In 1907, the first head of the Food and Drug Administration, [WWW]Dr. Harvey W. Wylie is quoted speaking against Duffy: "I stated that Duffy's Malt Whiskey was one of the most gigantic frauds of the age and a flagrant violation of the law, and that there was no necessity that we delay at all in the matter." For two years, his pleas for prosecution against Duffy were ignored, leading Dr. Wylie to denounce the "determined efforts of my colleagues to protect Duffy's Pure Malt Whiskey from being molested either by seizure or bringing any criminal case against the maker."

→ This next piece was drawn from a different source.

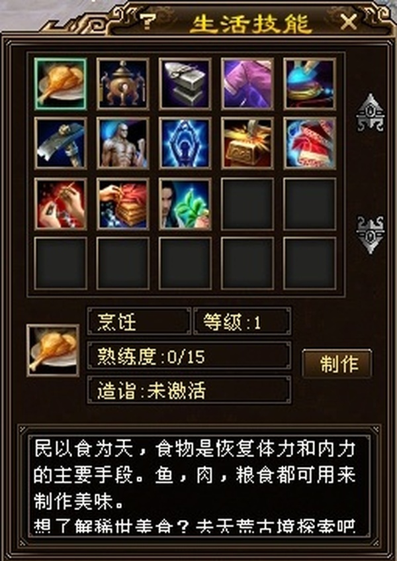
Task: Select the purple robe tailoring skill icon
Action: [x=247, y=83]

After Walter B. Duffy's Death, Prohibition

When Walter B. Duffy died, the Rochester Distilling Co. finally began to buckle under the continued pressure of Dr. Wylie's efforts through the FDA. Dr. Wylie had warned the patent medicine industry that using the word "cure" would subject products to particular scrutiny. Beginning in 1915, Duffy's Pure Malt Liquor ceased to make medicinal claims other than its being a "tonic stimulant" and "household remedy." As Prohibiton set in, Duffy's dropped the label "whiskey" and marketed its product strictly as a "tonic." The comapny moved to Los Angeles, and changed its name to Duffy's Laboratory, Ltd. The depiction of the "old chemist" on its labels was dropped. The product was still whiskey, with a labeled alcohol content of "not over 40 percent." (Forty percent alcohol content is approximately 80 proof.) Eventually, even Duffy's couldn't survive government scrutiny, and it closed its doors in the midst of Prohibition in the year 1926. Duffy's remained permanently out of business, never to reemerge after prohibition.

National Theatre

Duffy built and owned the National Theatre, which was located downtown on Main Street (near its intersection with Plymouth Ave.) next to the Hotel Rochester.21

Duffy-McInnery Co./Duffy-Powers Co.

Duffy partnered with a Mr. McInnery to create the Duffy-McInnery Co., which owned Rochester's largest department store at the time, the Duffy McInnery Department Store, among other commercial and Financial interests. In 190622 or 190723, the Duffy-McKinnery built the Duffy-McInnery Building, located downtown at 50 West Main Street, on the corner of W. Main St. and Plymouth Ave., opening what was billed as "the largest exclusive retail dry goods store between New York and Chicago" within. The seventh floor of the Duffy-McInnery department store was an 800 seat dining room. Upon Walter B. Duffy's death in 1911 Duffy-McInnery Co. and the Duffy-McInnery Building became the Duffy-Powers Co. and Duffy-Powers building. The department store was also renamed Duffy Powers Department Store. The Duffy-Powers Co. subsequently went bankrupt in 1932, succumbing to the Great Depression.24

Investments & Banking

In his day, Duffy was a prominent member of Rochester's financial circles. He was president of the Flour City Bank before it was consolidated with the Commercial Bank and the German American Bank into the National Bank of Rochester, where he then served as Vice President. He was a director of the Rochester Trust and Safe Deposit Co. and of the German Insurance Co., and the Pfaudler Co. In 1900, he helped organize the New York and Kentucky Co., and served as its President from its founding. He was a principal financier of the National Hotel Company, which built the Hotel Rochester, the Hotel Lafayette in Buffalo, NY, and Schubert Theater in New York, NY.